WHAT YOU WILL DO = Reproduce the items word for word, starting at the beginning and ending with the line that contains "point(37,166)", including that line. Leave the pictures out.

— Begin DATA SHOWN —

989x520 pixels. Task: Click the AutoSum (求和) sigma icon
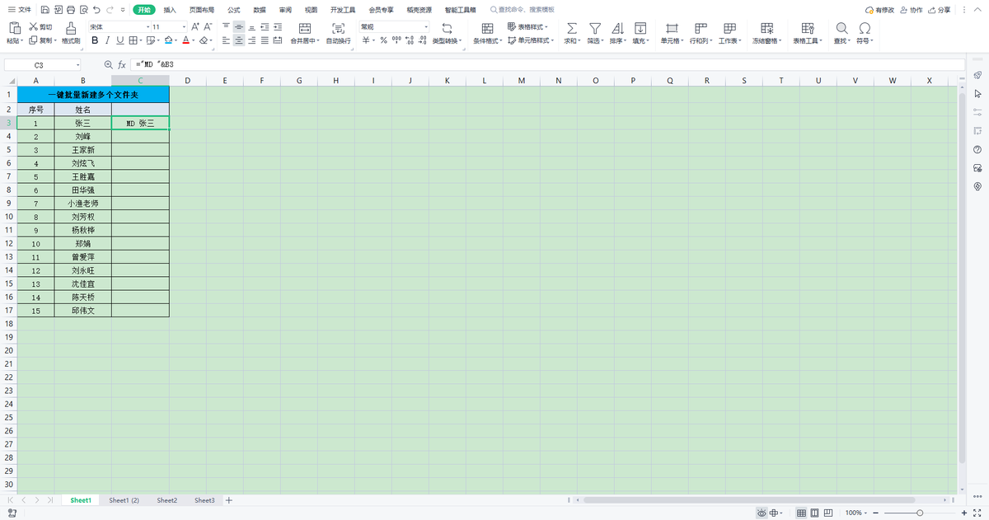pos(572,28)
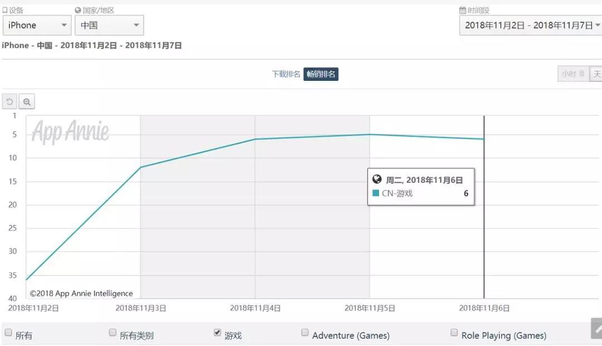Click the 小时 hourly view button
Viewport: 602px width, 346px height.
point(573,74)
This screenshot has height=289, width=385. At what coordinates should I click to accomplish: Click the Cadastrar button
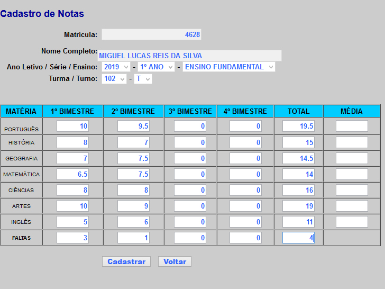coord(126,261)
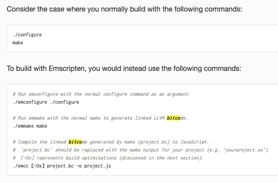Click the '[-Ox]' flag in the emcc command
The width and height of the screenshot is (278, 183).
point(37,166)
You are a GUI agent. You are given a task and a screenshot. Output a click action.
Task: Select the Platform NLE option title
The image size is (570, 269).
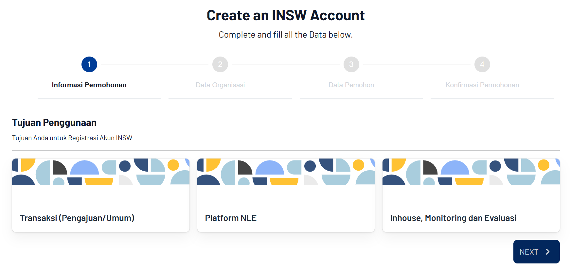click(x=231, y=218)
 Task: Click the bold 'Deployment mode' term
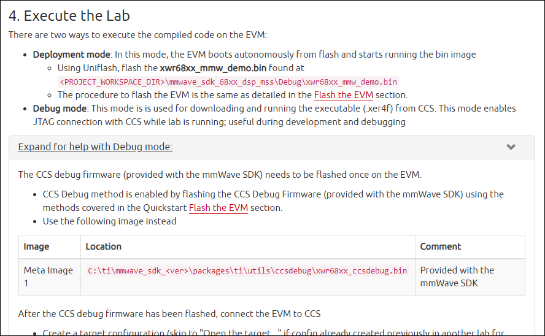click(x=71, y=55)
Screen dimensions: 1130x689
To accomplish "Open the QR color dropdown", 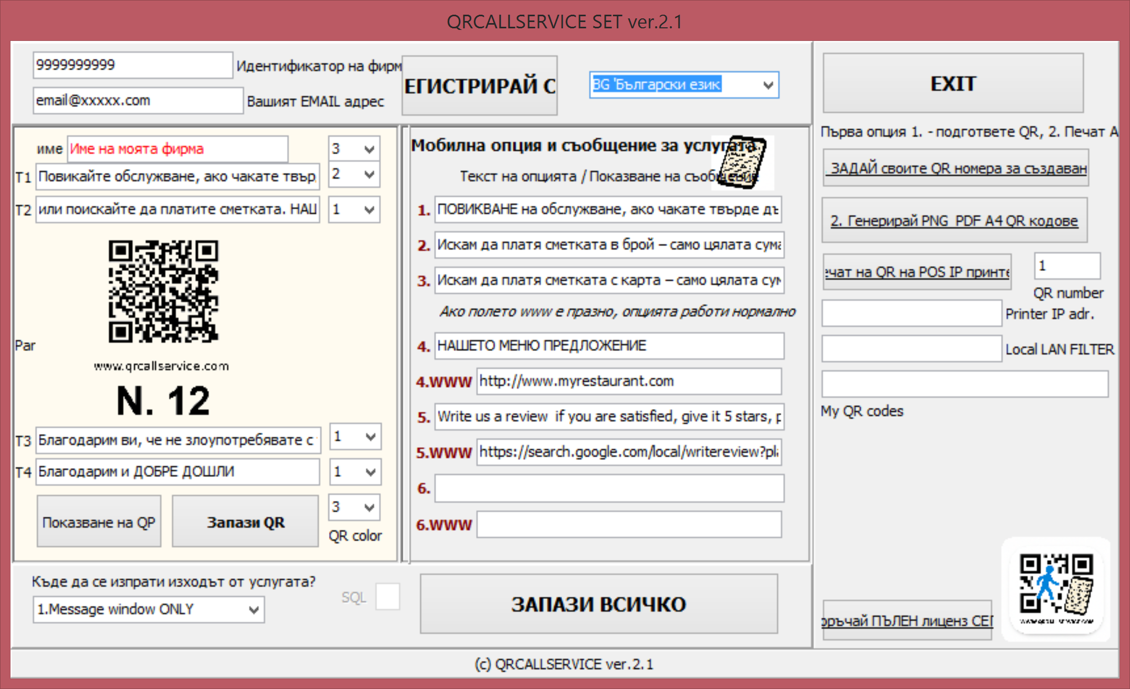I will [354, 507].

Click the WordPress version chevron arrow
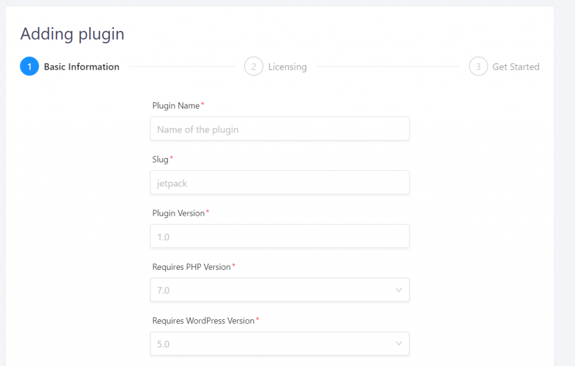[399, 344]
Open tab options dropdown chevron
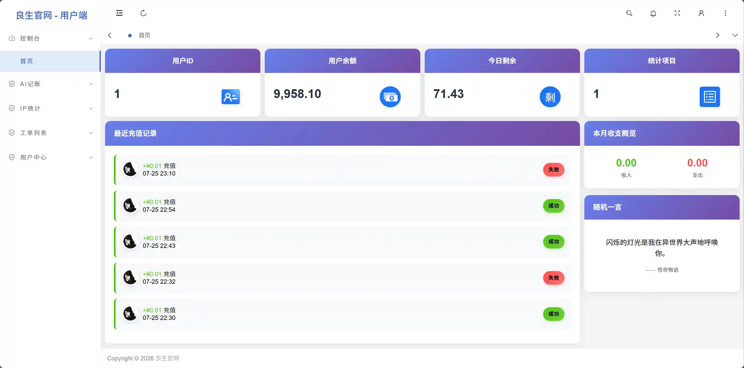Viewport: 744px width, 368px height. tap(735, 35)
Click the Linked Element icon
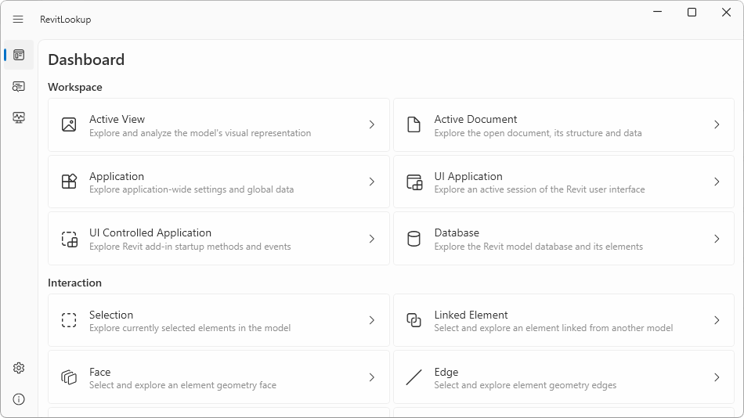This screenshot has width=744, height=418. pos(414,320)
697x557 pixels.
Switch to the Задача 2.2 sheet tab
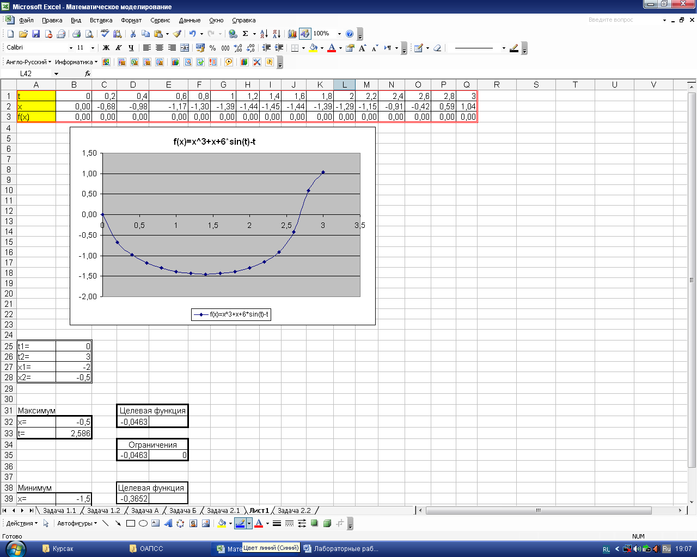click(294, 510)
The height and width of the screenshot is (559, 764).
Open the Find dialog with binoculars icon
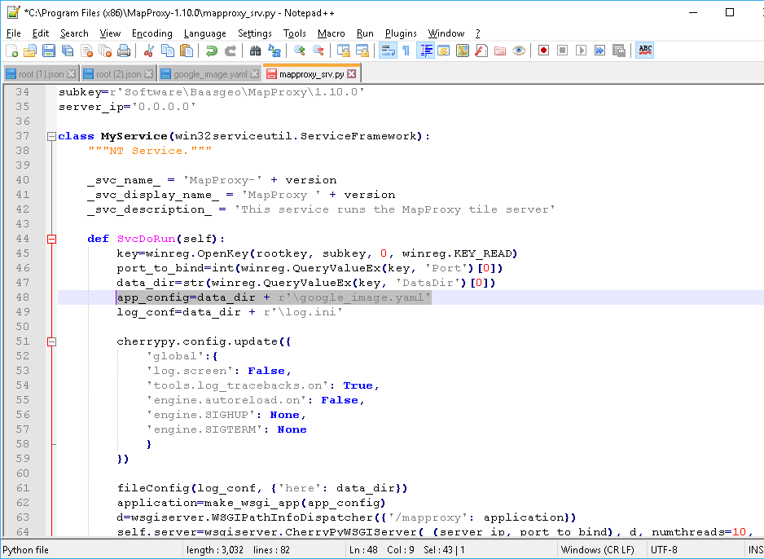(255, 50)
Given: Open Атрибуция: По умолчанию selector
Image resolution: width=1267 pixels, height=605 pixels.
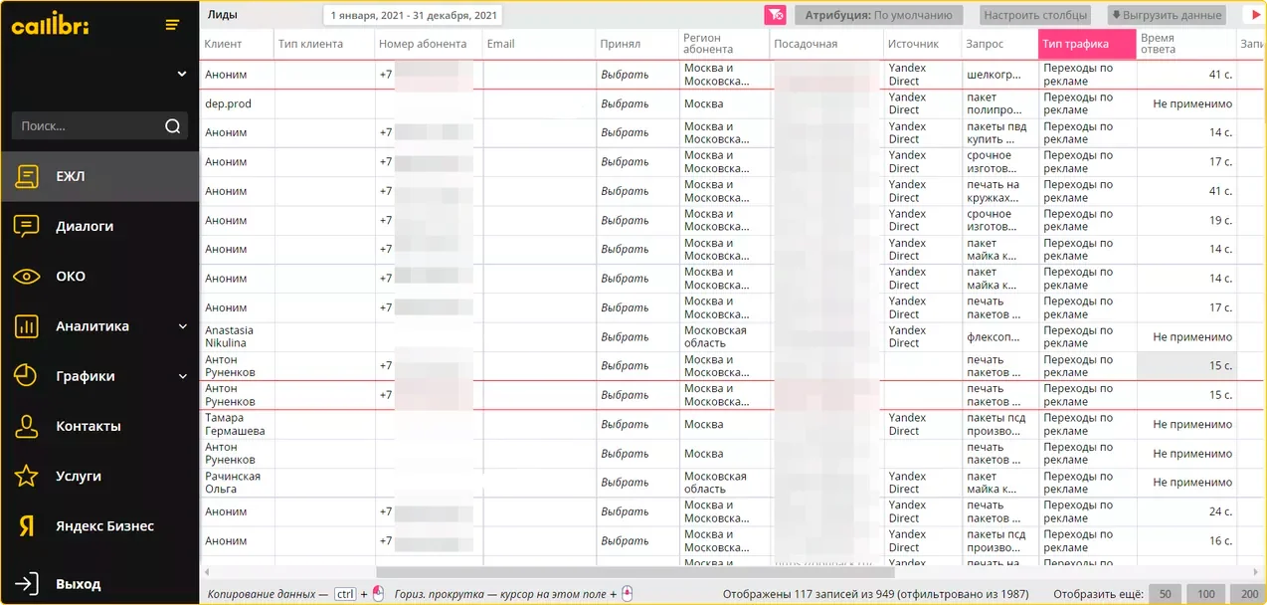Looking at the screenshot, I should point(879,15).
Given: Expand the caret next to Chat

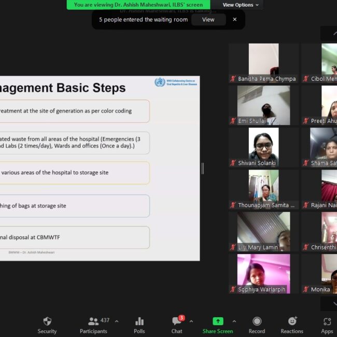Looking at the screenshot, I should pos(191,321).
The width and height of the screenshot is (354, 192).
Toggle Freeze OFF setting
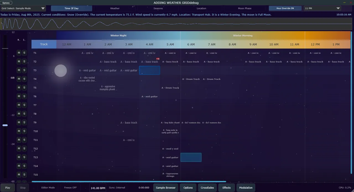point(70,188)
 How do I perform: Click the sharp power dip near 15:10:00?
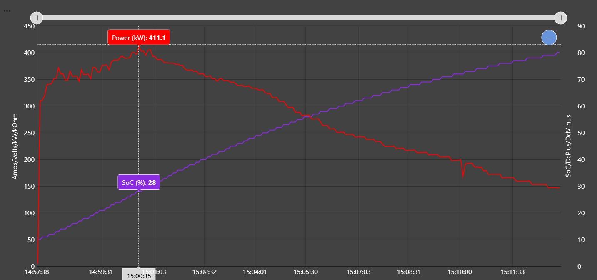pyautogui.click(x=463, y=175)
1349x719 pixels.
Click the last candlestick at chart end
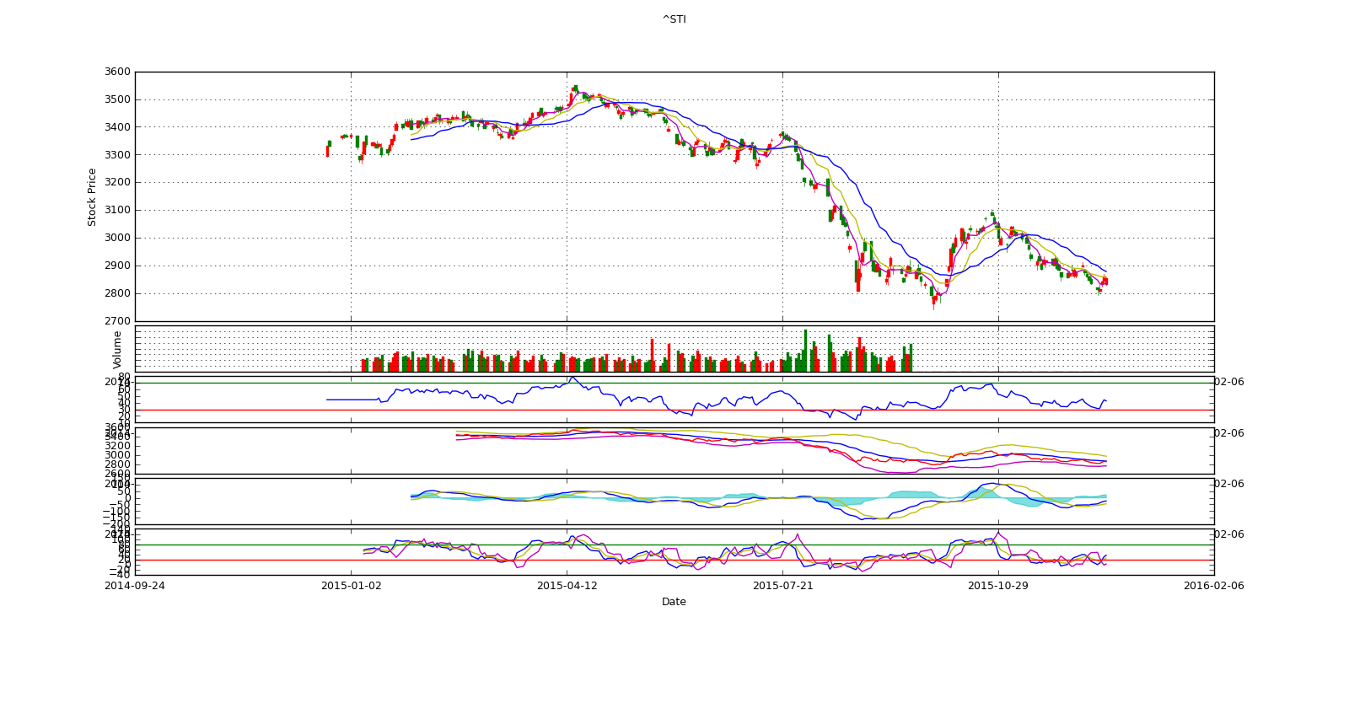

— End DATA SHOWN —

EXPECTED OUTPUT =
989x520 pixels. Task: Click the AutoSum (求和) sigma icon
pos(572,28)
Click the 小时 hourly view button
Viewport: 602px width, 346px height.
point(573,74)
This screenshot has height=289, width=385. At what coordinates should I click to accomplish: Click the Cadastrar button
coord(126,261)
Click the '[-Ox]' flag in the emcc command
The width and height of the screenshot is (278, 183).
point(37,166)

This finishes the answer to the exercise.